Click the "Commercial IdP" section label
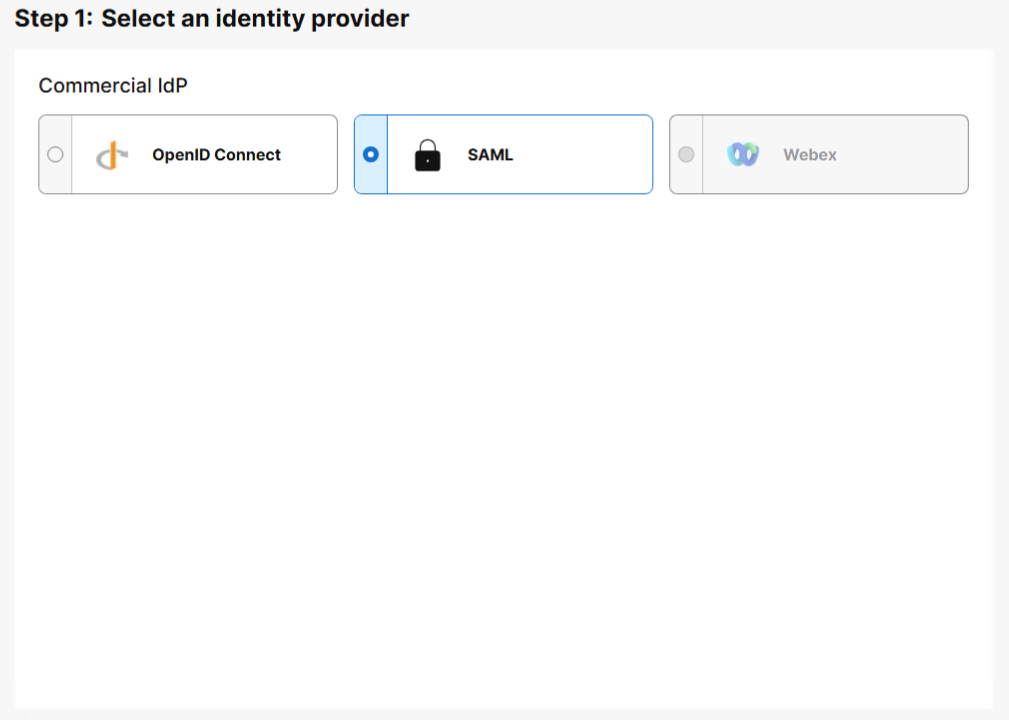1009x720 pixels. (113, 86)
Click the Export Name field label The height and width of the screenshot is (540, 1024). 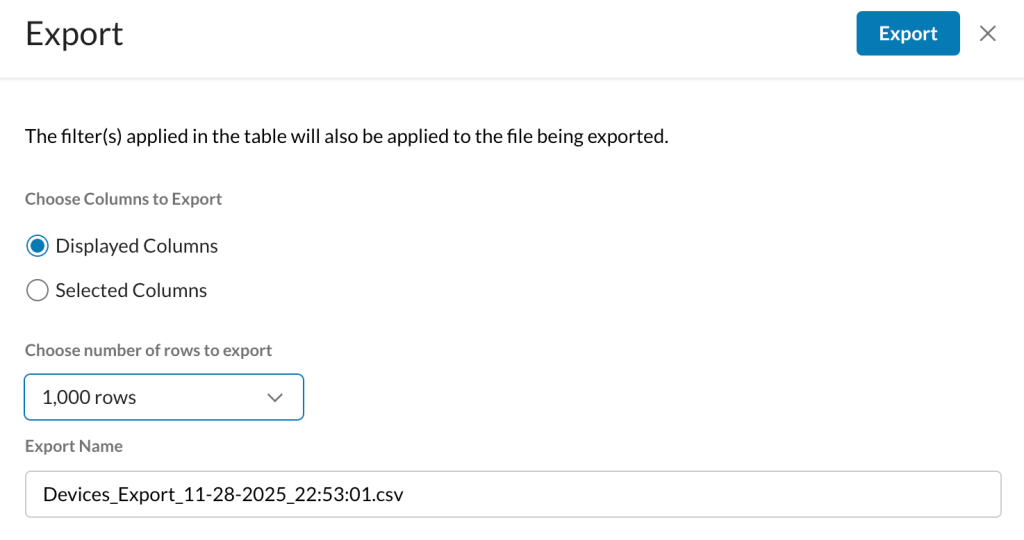(74, 446)
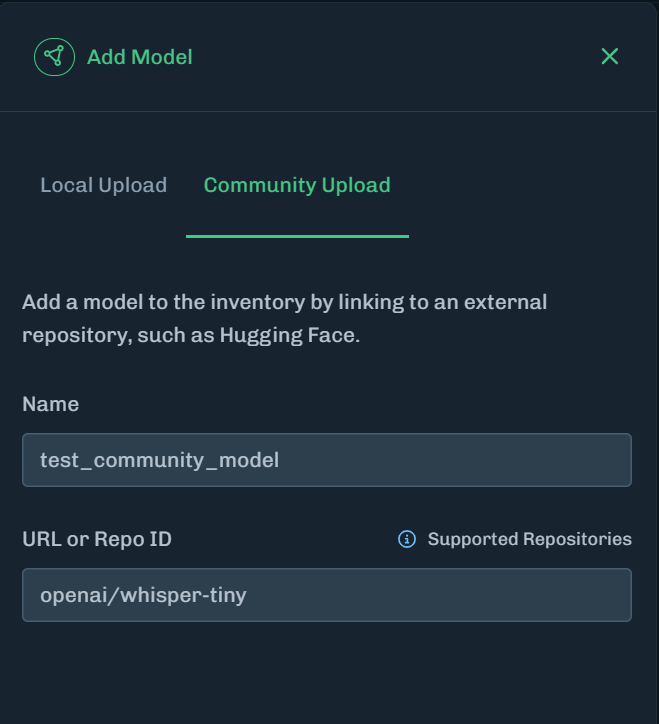The width and height of the screenshot is (659, 724).
Task: Click the dialog header bar area
Action: (400, 56)
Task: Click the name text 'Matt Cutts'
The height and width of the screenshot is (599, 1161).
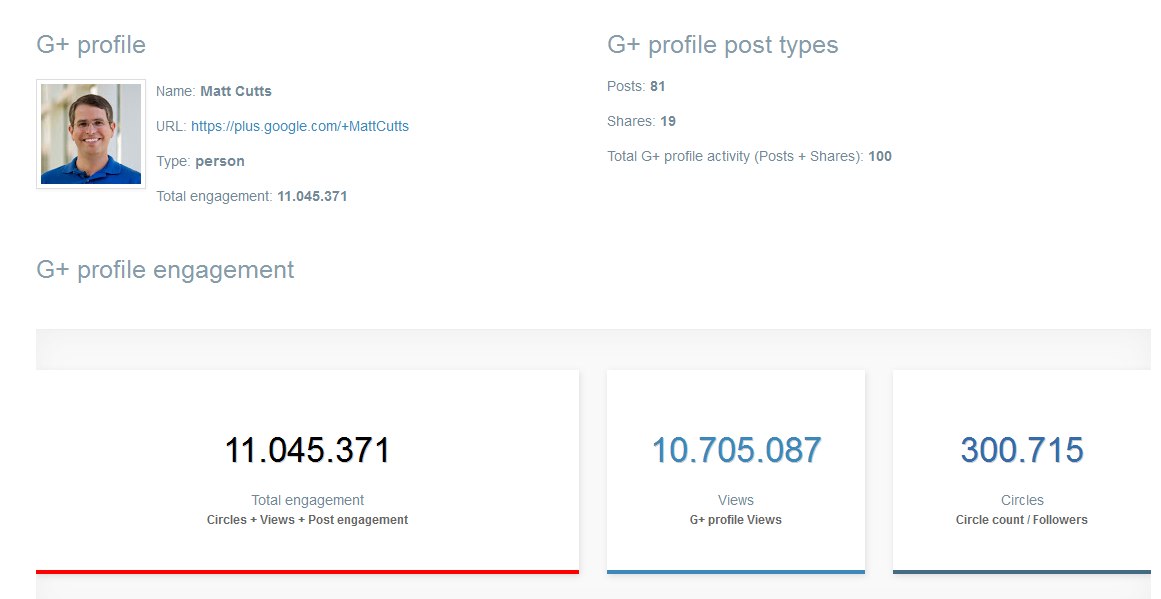Action: click(x=235, y=91)

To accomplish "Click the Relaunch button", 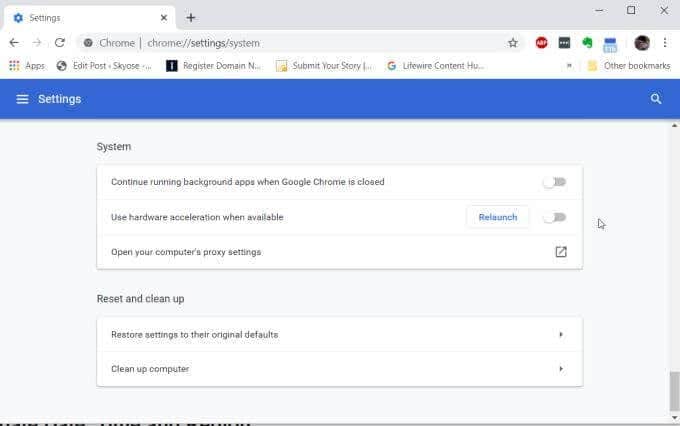I will 498,217.
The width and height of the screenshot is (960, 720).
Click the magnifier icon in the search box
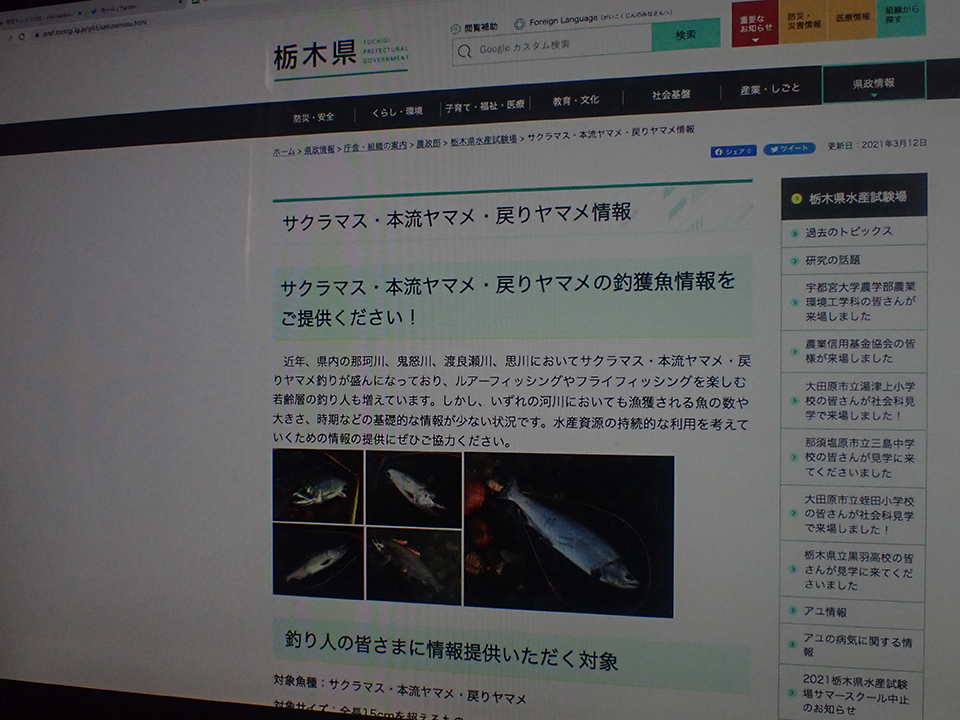point(465,50)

■ ■ ■ ■ ■

▶ _Your instructions_
What you need to retype is every line from the one that has "The width and height of the screenshot is (960, 720)." through the last line of the listing, both included, with the pictures left out.

▶ _Written solution_
The width and height of the screenshot is (960, 720).
Click the magnifier icon in the search box
point(465,50)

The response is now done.